But for some time now pay of directors has been what the market will bear, what shareholders will not object to in the light of dividends they receive and the increase in the value of the shares they own. And 'pay' (remuneration, emoluments, call it what you will) includes status, power, patronage, influence.

So directors of banks and of building societies are motivated to expand the enterprise they control, by diversifying into other related areas, by taking over other enterprises, by becoming more efficient. And directors of building societies are paid much less than directors of banks.


Banks began to compete with building societies for home loans and 1981/82 gained a considerable share of the mortgage market for new homes. But profit-maximising banks would not be able to compete profitably with mutual-help nonprofit-making building societies in providing mortgages. And the banks must have realised this quite quickly.


The activities of building societies are restricted by legislation. Building societies pressed for changes which enabled building societies to compete with banks for services offered so far by banks alone. Now they provide personal loans and other financial services such as current accounts. Most societies also provide personal loans and insurance services. Successfully providing a friendly helpful service and often better terms than are offered by banks.

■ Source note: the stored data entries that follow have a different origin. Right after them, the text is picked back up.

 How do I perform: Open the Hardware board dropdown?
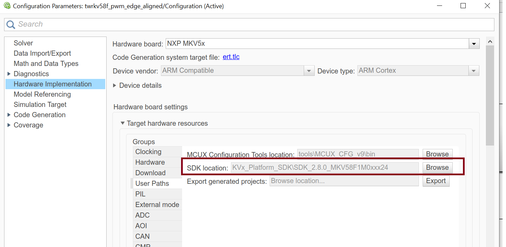coord(474,44)
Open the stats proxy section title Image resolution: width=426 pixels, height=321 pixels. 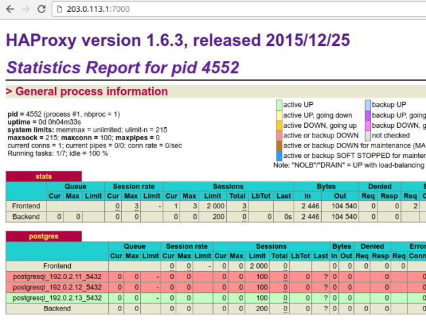pos(44,176)

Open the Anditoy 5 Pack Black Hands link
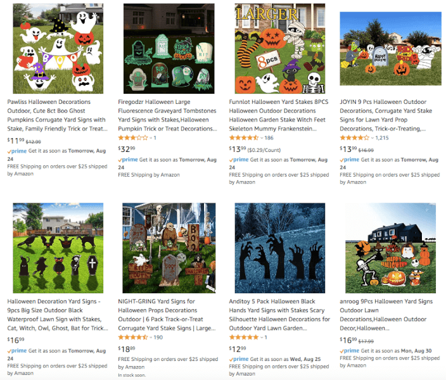tap(279, 315)
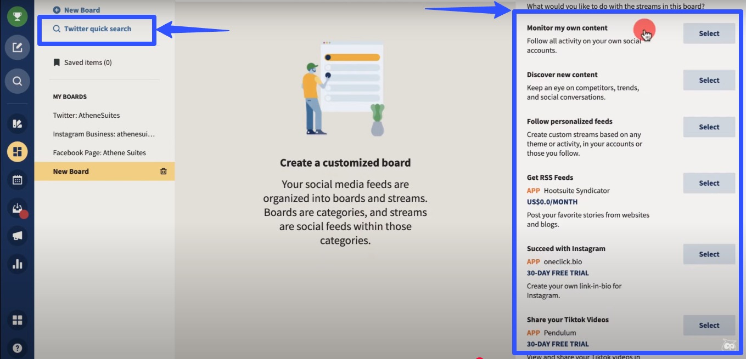Screen dimensions: 746x359
Task: Open the Streams icon in sidebar
Action: tap(17, 123)
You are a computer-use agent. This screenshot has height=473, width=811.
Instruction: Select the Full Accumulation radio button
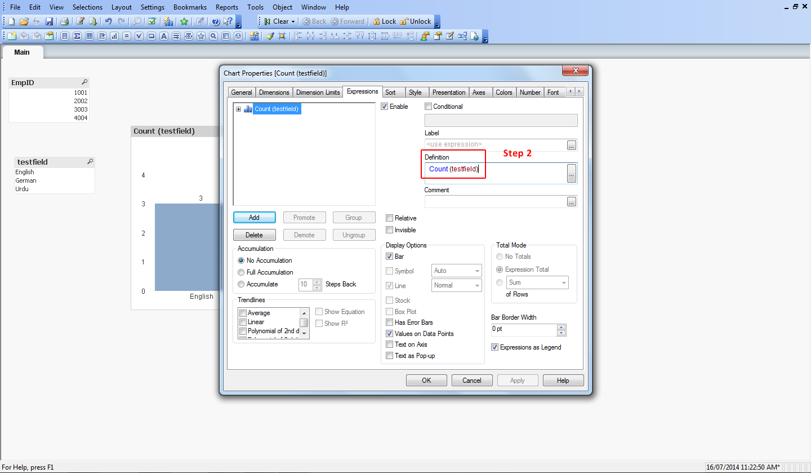[x=242, y=272]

And we saw senior executives of building societies gain some of the biggest pay rises in the UK's financial services industry, presumably as a result of this expansion of activities, of performance.


But concentrating on increasing performance, on expanding activities, has been accompanied by a loss of mutuality. The goals of the larger societies are now barely distinguishable from those of the banks.


And then Abbey National converts to a company.

Mutual aid and concern cease to be objectives. Members cease to be owners so they lose the right to appoint directors, to vote at general meetings. Members cease to be members and become customers, become a source of profit for the bank's new owners. Depositors may get less, borrowing costs more.

However, Abbey National gave members some free shares in the new company and members benefited to that extent at the time of the conversion. By 1996 service to the community had been reduced to the extent that over a thousand of Abbey National's community branches had been closed. Directors' pay as a proportion of overheads had been increasing rapidly.


Next Lloyds Bank takes over the Cheltenham and Gloucester Building Society. This is a C&G deal not a LLoyds Bank deal. C&G chose Lloyds, not the other way around.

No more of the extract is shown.